23 March 2016 | PAR Laurent Deburge

Si au printemps les brumes lyonnaises semblent se dissiper, il ne faut pourtant pas se fier aux apparences ni à l’azur triomphant qui hante un ciel trop clair. Car Lyon, ville des frères Lumière et donc de la naissance du cinéma dans une salle obscure, est aussi une capitale de la magie, ainsi que le rappelle Pacôme Thiellement dans son dernier opus Cinema Hermetica (Super-8 éditions).

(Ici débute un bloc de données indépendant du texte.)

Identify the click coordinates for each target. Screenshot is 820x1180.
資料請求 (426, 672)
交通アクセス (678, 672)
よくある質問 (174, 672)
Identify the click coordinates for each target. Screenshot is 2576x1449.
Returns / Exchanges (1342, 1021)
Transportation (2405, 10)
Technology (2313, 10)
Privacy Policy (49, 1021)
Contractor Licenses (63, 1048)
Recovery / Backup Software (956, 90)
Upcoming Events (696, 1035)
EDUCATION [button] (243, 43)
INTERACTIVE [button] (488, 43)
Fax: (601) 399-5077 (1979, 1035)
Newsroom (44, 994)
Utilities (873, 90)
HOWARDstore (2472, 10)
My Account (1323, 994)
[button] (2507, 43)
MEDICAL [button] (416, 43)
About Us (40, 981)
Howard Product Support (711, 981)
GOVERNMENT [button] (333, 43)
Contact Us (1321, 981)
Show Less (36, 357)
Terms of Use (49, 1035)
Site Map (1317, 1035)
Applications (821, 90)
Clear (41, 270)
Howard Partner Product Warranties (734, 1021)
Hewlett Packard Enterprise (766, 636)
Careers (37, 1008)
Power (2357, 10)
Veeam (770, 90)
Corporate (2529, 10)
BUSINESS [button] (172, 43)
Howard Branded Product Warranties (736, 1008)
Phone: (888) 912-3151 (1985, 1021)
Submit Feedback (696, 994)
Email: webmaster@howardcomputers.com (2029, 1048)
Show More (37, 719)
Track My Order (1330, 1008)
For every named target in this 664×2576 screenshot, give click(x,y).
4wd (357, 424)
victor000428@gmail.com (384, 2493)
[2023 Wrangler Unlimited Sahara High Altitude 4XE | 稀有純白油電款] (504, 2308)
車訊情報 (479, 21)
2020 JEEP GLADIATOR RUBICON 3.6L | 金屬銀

Le festival « Hallucinations Collectives » qui a ouvert hier sa neuvième édition, au cinéma Comoedia, confirme que les films étranges, insolites, et pour tout dire « invus » telles qu’on peut qualifier d’inouïes certaines musiques, sont particulièrement bienvenus dans la capitale des Gaules.

Ce qui était au départ le pendant lyonnais de « L’Etrange festival » parisien a su trouver sa voie et affirmer son indépendance. Sous la férule de Cyril Despontin et d’une équipe de programmateurs ardus et passionnés, le cru 2016 s’annonce sanglant, terrifiant et hyper-violent bien sûr, mais aussi féministe, érotique et bien entendu bizarre.

La grande invitée de cette année n’est autre que Lucile Hadzihalilovic, réalisatrice et monteuse dont le dernier film, Evolution, est actuellement sur les écrans. La collaboratrice de Gaspar Noé a carte blanche et présentera trois films dérangeants (Lettres d’un homme mort du soviétique Konstantin Lopouchanski, L’incinérateur de cadavres du tchèque Juraj Herz et Prison de cristal de l’espagnol Agusti Villaronga) ainsi que son premier long-métrage Innocence.

Côté avant-premières, le festival a ouvert avec Hardcore Henry du russe Ilya Naishuller, filmé intégralement en caméra subjective selon les canons des jeux vidéos FPS (« first-person shooter »). C’est hyper-violent mais assez drôle par moments, un véritable film de geek pour les geeks, mais le mouvement trépidant permanent finit par fatiguer l’œil et donner la nausée. Aussi brillante que soit la réalisation et le montage le cinéma n’arrive pas encore à restituer le regard humain, plus complexe de par sa stéréoscopie, son ultra-stabilisation et sa profondeur de champ soumise à l’intentionnalité, qu’un objectif de caméra, même sophistiqué. Quelques idées humoristiques sauvent le film du premier degré, comme un joli moment de comédie musicale par des avatars clonés télécommandés par un infirme, qui s’évanouissent ou prennent vie successivement dans une danse continuée.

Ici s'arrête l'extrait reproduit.